When you think your job is difficult:

When I was in the military I worked on nuclear weapons. One of the night shift crews messed up and damaged a component, it was BAD!! (not allowed to give details). The whole facility and everyone in it was designated as UQ (unqualified), even us guys that were at home. We had to report to work for 12 hours a day 7 days a week for 3 months as everyone got re-qualified. In the interim we were ordered to use razor blades (on our knees) to scrape the all sealant off the facility concrete floors in an extremely large building (thousands and thousands of sq ft). We scraped the floors on our hands and knees for 8 weeks all because of one night shift crew.
We were lucky though....the night shift crew was basically arrested and hauled off that night and was never seen or heard from again by anyone at the facility. Some of those guys were our friends but they basically disappeared. We weren't even allowed to ask about them (orders). To this day none of us guys ever found out what happened to that night shift crew!!!!
Like I said, I guess all the rest of us were lucky!!!

treblig
Then we are brothers.
We also have shift work where we work 13-14 hour days. We prefer shift work over regular ordinance operations schedule and refit schedule. Get up at either 4 am or 5 am, at work before 6 or 7 and leave for home before 19:00 or 20:00 typically in refit when things go south like this. Not much time for anything besides food, gasoline, laundry, and sleep-let alone family.
At least this schedule is just 3-4 times a year for 5-7 weeks at a time.
Deployment is easier than in port periods with the boat, but when the other crew has the boat we are in trainers M-F 07:00-16:00 + whatever extra.
I have sold back 47 days of vacation that I'll never get (for chump change) and
have about 40 in the books to use right now.

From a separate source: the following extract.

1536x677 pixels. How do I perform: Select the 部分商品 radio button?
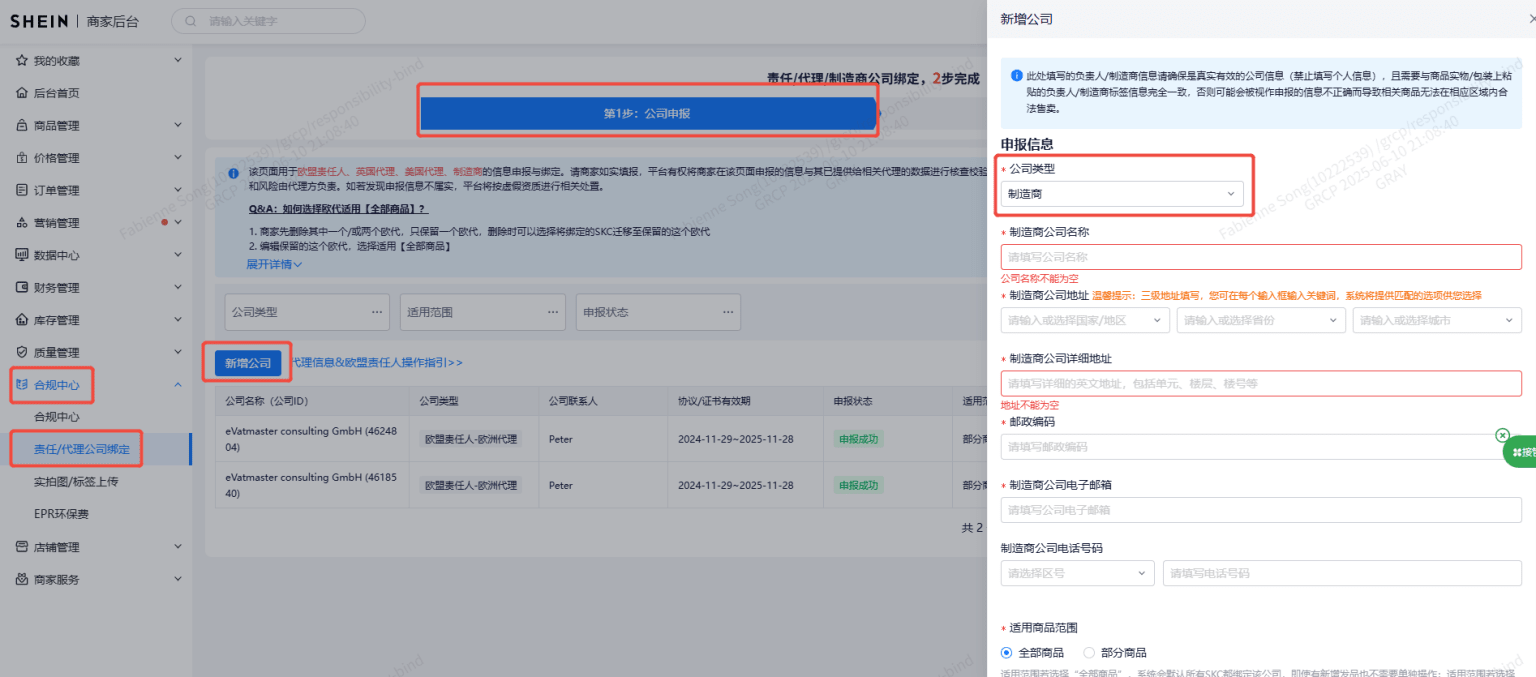1089,652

Over a decade ago the Air Force forgot where they kept some bombs, grabbed a plane, and flew them out of state without permission. One of my co-workers used to work with at that base, with those men and we received more stand down training than they did. After talking to my best friend from the Army, despite making Lt. Colonel, he is getting out as fast as he can at 20 years because of the politically correct agenda being pushed and the blind confidence/expected success that is assumed by Army leadership in dangerous scenarios. He said the assumptions are deadly. I devoutly believe in what we do (mission), but some of the means of accomplishment or checks and balances leaves more than a bad taste in my mouth. As previously mentioned there is a tremendous amount of politics, but I expect that and try to write that off (despite being very painful) whenever possible.

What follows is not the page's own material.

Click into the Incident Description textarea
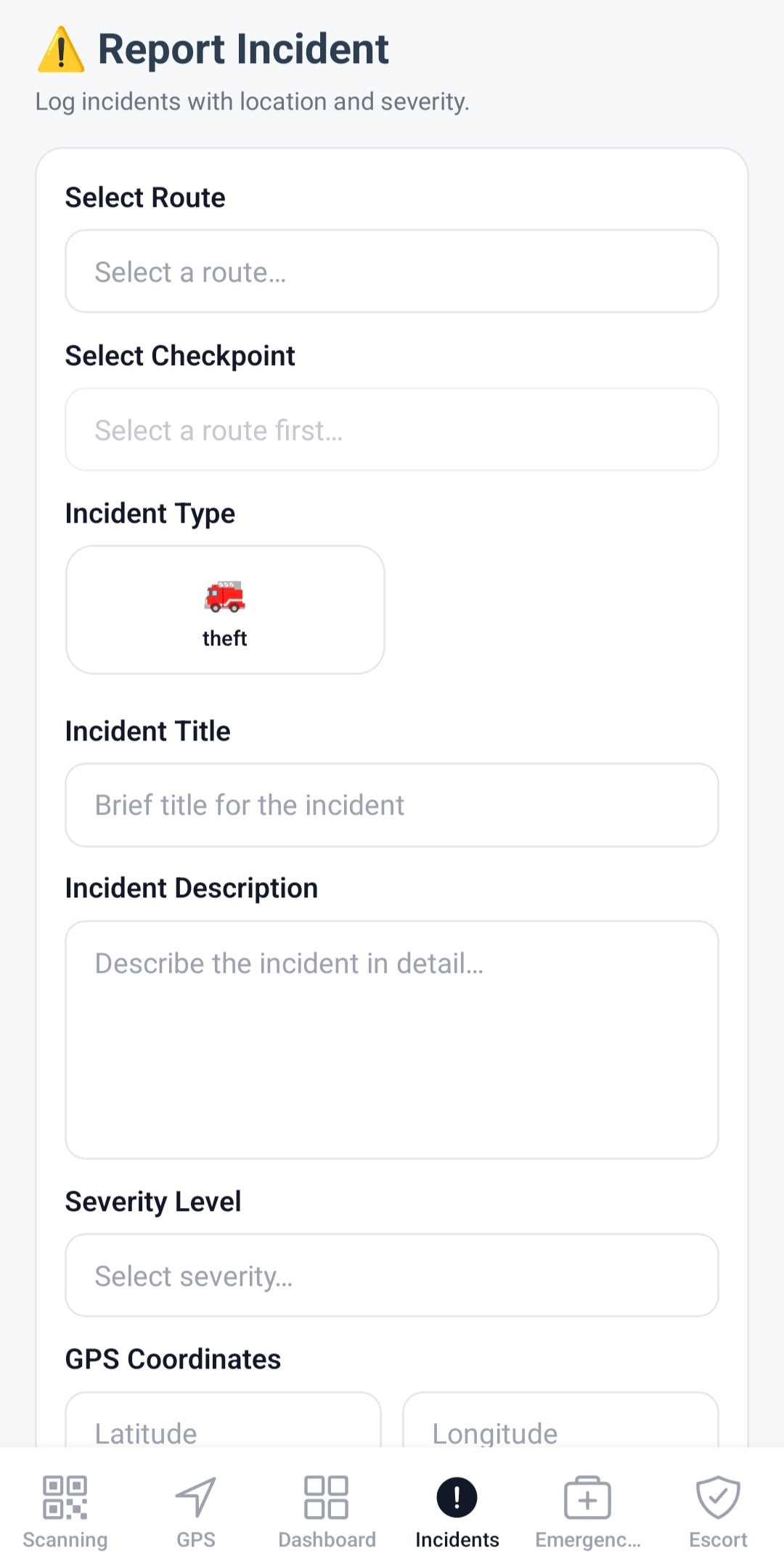The width and height of the screenshot is (784, 1553). 392,1040
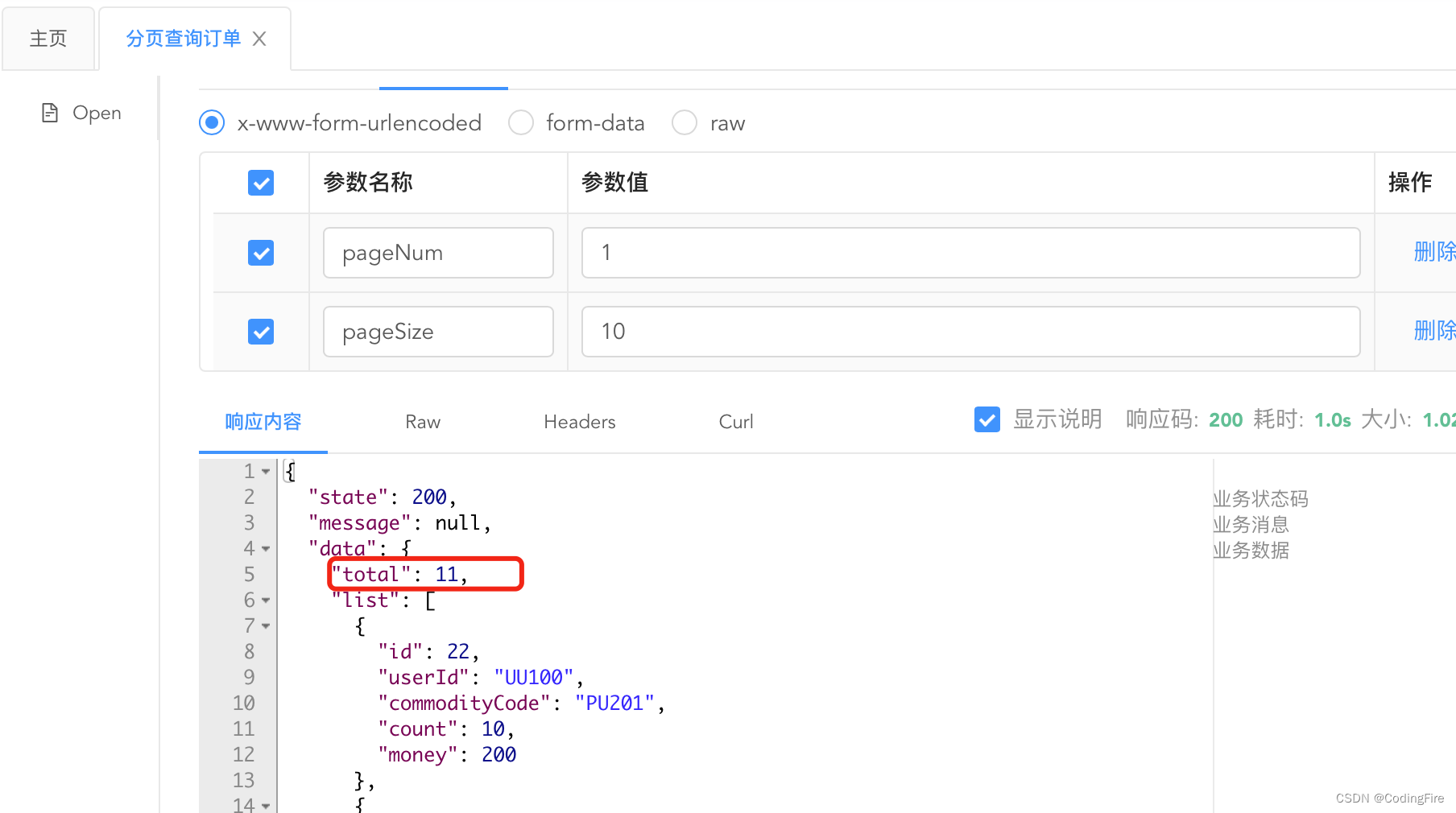The height and width of the screenshot is (813, 1456).
Task: Select the form-data radio option
Action: (521, 122)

My peer has to wait at least 3 days before non-judicial punishment and adjudication begins. That is ALONG TIME to sweat getting kicked out. I might have died from a heart attack from that treatment. Giving him the weekend to get drunk and screw up is a horrible idea.

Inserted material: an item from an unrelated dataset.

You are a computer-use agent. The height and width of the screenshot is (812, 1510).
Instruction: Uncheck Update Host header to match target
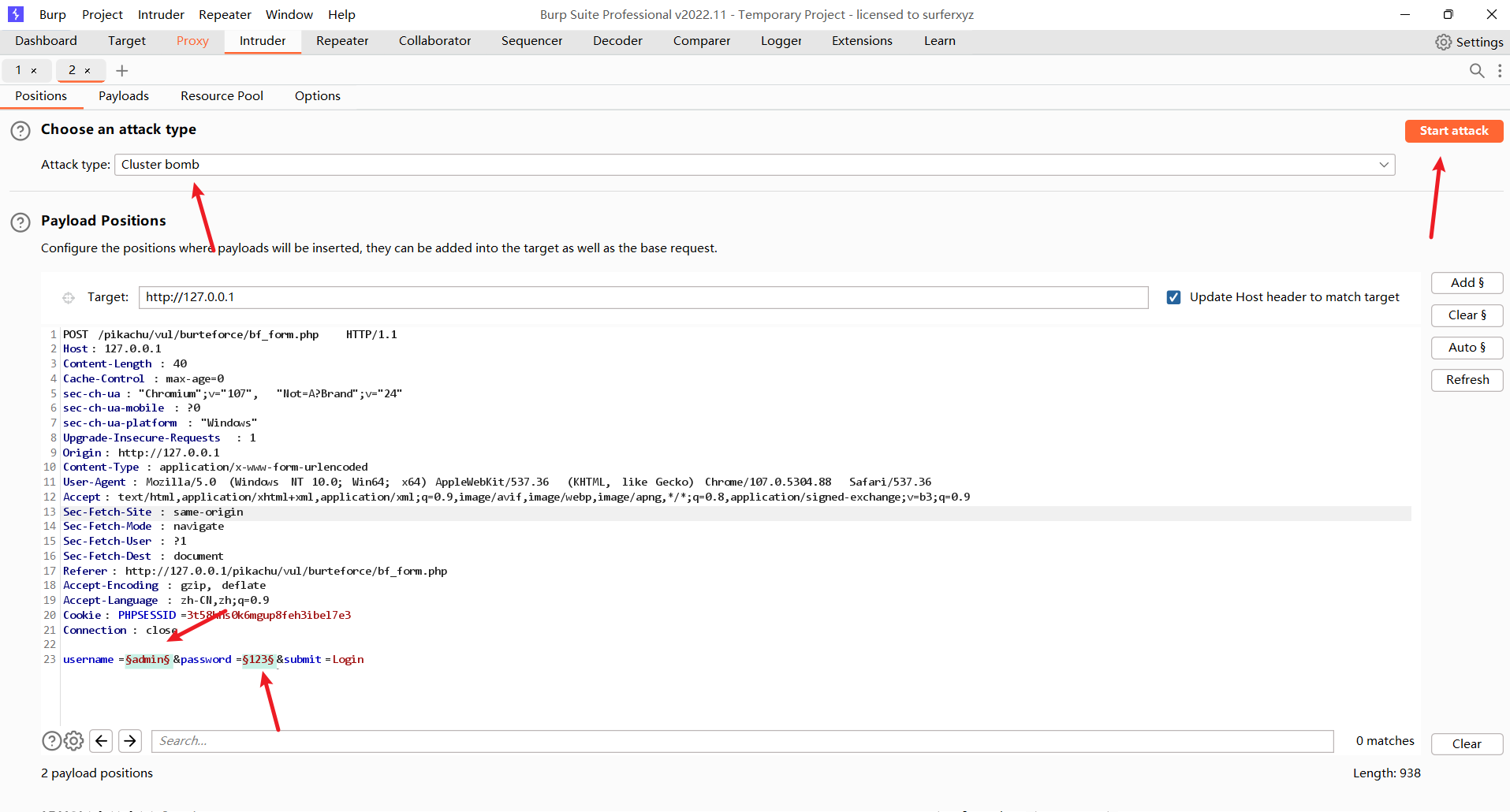1173,297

The sailor that messed up marking off the procedure will transfer to an SSGN so his life will be better for a few years, but I guarantee all money that he gets out before the Navy needs him on our platform again. Two other extremely competent sailors that are possibly more brilliant than me allow this event to hammer the final nail in their service's coffin. We need bright people and the inspection and parent commands have no idea, no concern for the big picture-just visors to focus on their immediate responsibilities and worry about themselves.

It is not the same as corporate America for one important reason, the tax payers pay and the military invests so much time training these individuals that an increase in attrition is unaffordable. With such a large entity (too big too fail!??), leadership misses some of the large problems until they sinking the entire ship. My rate/MOS is manned in waves trying to keep up with the attrition.